0 Members and 1 Guest are viewing this topic.


Ian Brooks

Some hovercraft terminology
« on: Feb 18, 2012, 6:27 pm »
Some hovercraft terminology?



Freeboard

In simple terms, freeboard is the height of the lowest part of the hull above the water when you are floating with the engine stopped. Put simply, its how big a wave would have to be to come over the side.



A cruising craft should have at least 12 inches. If it hasn’t then it won’t be much use as a cruiser! Look for high sides and front bodywork.

This really is a key safety issue. When the weather turns against you, or you cross the wake of a large ship, waves over the front or back can turn a Sunday outing into a life-threatening Mayday situation. Larger is better for Cruising.

Plough-in

A plough-in occurs when the front (usually, but it can happen to the side) of the craft suddenly dips down into the water, causing the craft to violently decelerate. All control will be lost, and sometimes passengers can be thrown out of the craft – in any event, it is not good.

All hovercraft are susceptible to plough-in unless fitted with effective anti-plough devices. It is caused by hydro-dynamic forces acting on the skirt, causing the skirt to be dragged under the craft. Unless fitted with effective anti-plough devices, most light hovercraft are very susceptible to ploughing in, and the driver will need to become skilled at predicting and preventing it. However, there are well known solutions to plough-in, so look out for craft fitted with such a device. I personally wouldn’t buy a craft without.

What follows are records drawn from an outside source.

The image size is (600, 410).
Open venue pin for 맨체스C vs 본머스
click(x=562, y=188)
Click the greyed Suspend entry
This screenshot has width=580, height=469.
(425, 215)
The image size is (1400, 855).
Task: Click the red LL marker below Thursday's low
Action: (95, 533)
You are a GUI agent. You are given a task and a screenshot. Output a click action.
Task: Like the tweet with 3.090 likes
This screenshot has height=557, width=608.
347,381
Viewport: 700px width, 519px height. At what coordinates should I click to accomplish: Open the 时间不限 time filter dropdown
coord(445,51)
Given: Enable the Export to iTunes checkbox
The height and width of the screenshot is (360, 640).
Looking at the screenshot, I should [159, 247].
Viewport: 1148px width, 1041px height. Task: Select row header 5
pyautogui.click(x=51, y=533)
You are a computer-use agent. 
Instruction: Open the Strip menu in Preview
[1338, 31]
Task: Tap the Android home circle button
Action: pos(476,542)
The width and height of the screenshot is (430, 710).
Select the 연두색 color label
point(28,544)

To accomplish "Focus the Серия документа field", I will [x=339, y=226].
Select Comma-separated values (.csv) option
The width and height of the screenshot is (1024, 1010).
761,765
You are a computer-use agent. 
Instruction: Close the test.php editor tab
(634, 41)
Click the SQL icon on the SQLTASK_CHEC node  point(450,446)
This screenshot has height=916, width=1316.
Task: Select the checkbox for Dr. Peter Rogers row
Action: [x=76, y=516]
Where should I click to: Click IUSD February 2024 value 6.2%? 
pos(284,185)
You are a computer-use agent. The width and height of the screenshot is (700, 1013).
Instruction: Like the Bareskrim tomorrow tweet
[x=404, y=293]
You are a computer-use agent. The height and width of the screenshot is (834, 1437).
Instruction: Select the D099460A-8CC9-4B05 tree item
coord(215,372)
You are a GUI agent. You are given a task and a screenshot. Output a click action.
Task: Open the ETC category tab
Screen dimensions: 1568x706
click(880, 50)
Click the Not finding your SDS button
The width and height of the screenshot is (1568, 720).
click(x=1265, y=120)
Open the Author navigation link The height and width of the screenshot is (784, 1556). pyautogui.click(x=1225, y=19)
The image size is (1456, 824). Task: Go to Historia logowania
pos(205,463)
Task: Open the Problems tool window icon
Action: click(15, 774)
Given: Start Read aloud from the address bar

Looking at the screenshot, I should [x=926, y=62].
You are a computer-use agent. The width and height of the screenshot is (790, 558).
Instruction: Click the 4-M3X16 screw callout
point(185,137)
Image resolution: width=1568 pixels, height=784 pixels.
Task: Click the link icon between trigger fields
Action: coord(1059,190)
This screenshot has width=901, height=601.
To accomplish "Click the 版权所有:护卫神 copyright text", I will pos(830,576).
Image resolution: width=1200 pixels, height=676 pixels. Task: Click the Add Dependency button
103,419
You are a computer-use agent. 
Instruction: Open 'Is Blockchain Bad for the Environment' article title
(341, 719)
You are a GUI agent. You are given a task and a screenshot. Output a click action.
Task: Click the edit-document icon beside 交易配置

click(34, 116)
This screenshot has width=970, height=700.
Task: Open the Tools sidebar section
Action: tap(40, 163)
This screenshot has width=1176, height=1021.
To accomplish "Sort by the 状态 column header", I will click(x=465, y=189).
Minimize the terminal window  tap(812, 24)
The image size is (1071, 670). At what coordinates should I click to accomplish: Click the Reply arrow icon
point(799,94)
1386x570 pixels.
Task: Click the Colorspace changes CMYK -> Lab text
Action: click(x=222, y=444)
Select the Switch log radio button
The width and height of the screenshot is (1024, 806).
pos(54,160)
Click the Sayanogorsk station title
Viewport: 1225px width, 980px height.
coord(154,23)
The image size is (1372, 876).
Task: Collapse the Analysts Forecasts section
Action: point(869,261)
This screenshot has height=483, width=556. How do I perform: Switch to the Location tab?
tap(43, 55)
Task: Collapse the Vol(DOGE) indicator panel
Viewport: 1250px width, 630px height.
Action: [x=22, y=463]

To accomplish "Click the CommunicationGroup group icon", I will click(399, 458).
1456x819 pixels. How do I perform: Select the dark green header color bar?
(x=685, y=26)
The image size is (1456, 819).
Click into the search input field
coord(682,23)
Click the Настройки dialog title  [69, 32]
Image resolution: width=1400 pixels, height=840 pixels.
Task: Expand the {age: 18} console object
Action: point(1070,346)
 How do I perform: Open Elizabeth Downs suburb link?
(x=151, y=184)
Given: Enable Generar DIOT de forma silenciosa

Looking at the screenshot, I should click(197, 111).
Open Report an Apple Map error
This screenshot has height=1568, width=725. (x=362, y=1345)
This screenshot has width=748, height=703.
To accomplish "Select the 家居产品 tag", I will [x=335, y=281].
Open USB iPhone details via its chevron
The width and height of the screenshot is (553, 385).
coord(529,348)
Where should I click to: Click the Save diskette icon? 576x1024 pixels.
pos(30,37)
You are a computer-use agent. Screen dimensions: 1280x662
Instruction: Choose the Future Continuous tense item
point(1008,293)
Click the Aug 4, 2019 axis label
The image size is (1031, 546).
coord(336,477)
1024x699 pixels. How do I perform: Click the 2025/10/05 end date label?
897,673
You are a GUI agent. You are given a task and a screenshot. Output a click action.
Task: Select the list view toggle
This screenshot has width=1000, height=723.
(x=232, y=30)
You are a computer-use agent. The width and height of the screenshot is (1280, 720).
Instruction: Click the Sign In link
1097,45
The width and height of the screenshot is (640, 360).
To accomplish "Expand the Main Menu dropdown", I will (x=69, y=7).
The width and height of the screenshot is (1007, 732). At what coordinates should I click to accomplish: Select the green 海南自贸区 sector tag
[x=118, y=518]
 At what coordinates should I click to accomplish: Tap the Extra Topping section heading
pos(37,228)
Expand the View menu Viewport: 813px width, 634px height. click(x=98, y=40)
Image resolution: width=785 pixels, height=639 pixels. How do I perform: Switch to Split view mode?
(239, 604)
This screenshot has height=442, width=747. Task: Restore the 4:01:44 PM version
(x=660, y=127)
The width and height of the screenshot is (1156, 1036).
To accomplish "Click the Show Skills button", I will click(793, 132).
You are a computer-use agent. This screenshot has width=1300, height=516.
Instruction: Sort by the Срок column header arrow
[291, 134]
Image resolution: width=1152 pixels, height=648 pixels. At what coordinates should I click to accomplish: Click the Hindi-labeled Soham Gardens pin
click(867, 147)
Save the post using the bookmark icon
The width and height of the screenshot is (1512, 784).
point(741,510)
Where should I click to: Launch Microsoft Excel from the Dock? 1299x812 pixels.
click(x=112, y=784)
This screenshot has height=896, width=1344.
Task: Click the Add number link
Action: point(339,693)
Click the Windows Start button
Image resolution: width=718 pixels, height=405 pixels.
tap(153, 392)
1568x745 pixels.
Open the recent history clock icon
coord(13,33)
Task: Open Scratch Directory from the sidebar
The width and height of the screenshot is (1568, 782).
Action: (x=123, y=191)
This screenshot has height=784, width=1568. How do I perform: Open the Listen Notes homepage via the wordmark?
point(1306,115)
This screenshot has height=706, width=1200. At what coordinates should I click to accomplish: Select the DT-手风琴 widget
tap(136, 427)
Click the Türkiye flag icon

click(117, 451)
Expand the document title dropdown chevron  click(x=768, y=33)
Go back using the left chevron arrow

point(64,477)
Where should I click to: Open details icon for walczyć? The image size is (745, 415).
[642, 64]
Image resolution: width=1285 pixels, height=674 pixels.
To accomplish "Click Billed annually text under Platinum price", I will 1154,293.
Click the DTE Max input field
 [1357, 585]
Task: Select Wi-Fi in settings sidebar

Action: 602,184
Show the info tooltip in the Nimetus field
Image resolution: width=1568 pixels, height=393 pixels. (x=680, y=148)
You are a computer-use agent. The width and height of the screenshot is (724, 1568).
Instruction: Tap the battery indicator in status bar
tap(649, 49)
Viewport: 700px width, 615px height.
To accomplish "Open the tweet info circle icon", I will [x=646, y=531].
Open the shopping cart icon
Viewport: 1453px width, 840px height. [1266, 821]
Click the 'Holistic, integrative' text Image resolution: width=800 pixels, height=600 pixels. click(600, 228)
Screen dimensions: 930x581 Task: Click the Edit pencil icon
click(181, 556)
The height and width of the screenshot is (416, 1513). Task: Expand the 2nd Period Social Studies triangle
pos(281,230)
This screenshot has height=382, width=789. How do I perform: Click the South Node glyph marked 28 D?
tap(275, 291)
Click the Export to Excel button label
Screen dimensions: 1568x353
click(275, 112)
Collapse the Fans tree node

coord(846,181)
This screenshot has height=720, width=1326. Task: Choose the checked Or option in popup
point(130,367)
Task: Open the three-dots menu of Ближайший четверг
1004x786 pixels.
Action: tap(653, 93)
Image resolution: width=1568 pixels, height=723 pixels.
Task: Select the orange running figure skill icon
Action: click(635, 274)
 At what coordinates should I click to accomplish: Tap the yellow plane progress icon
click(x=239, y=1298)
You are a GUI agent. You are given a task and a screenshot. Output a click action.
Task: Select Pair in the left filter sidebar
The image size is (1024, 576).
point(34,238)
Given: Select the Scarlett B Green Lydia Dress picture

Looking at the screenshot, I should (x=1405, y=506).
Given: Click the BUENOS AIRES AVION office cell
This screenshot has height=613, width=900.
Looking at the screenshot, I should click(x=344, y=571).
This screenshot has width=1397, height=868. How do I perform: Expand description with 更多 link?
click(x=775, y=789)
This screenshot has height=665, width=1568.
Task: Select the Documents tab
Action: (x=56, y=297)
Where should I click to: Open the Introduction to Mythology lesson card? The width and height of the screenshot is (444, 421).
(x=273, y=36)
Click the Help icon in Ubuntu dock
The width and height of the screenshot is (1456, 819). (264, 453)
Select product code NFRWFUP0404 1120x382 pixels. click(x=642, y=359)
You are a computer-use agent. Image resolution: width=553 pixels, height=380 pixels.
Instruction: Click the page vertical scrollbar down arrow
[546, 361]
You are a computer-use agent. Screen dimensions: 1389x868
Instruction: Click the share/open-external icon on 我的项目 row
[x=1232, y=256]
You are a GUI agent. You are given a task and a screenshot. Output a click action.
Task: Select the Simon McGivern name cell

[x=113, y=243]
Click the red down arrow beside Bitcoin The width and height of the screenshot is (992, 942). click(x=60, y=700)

In addition to effective anti-plough devices, good craft have a hull designed to reduce the effect of plough-in, so that if it ever happens you are not ejected from the craft – although there is still an uncomfortable deceleration period before control can be re-gained.

Any craft that ploughs in so badly that the Pilot is ejected from the seat is dangerous and should be scrapped.

The best craft have active control of plough-in using a compartmented cushion and responsive skirts. In this case, the plough-in phenomenon can be brought under control and used to effect a kind of emergency brake.

Hump performance

When a hovercraft is at rest on water, it floats like a boat – that is, it is in ‘displacement mode’ or ‘boating’. When the craft goes to move off, it must transition from displacement mode to non-displacement (hovering) mode. The transition occurs, for a small craft, at about 8mph, and is known as ‘going over the hump’, because the craft must ride over a wave that forms in front of the craft just before ‘hump speed’.

Many otherwise excellent craft will not go over the hump – you could liken this to driving a car on the motorway with no clutch – at the first traffic jam you are stuck with no way of getting restarted. This is a key safety issue. It means that you cannot stop on water, because if you do you cannot get back into hovering mode. You will have to ‘boat’ the craft back to land at about 4mph, enclosed in your own torrential rainstorm. Often the spray is so bad that vision is impaired and secondary engine failure occurs, whereupon the situation can take a turn for the worse.

You should have the hump performance demonstrated to you before you buy. If you buy a craft that will not go over hump, it may not be possible to improve it.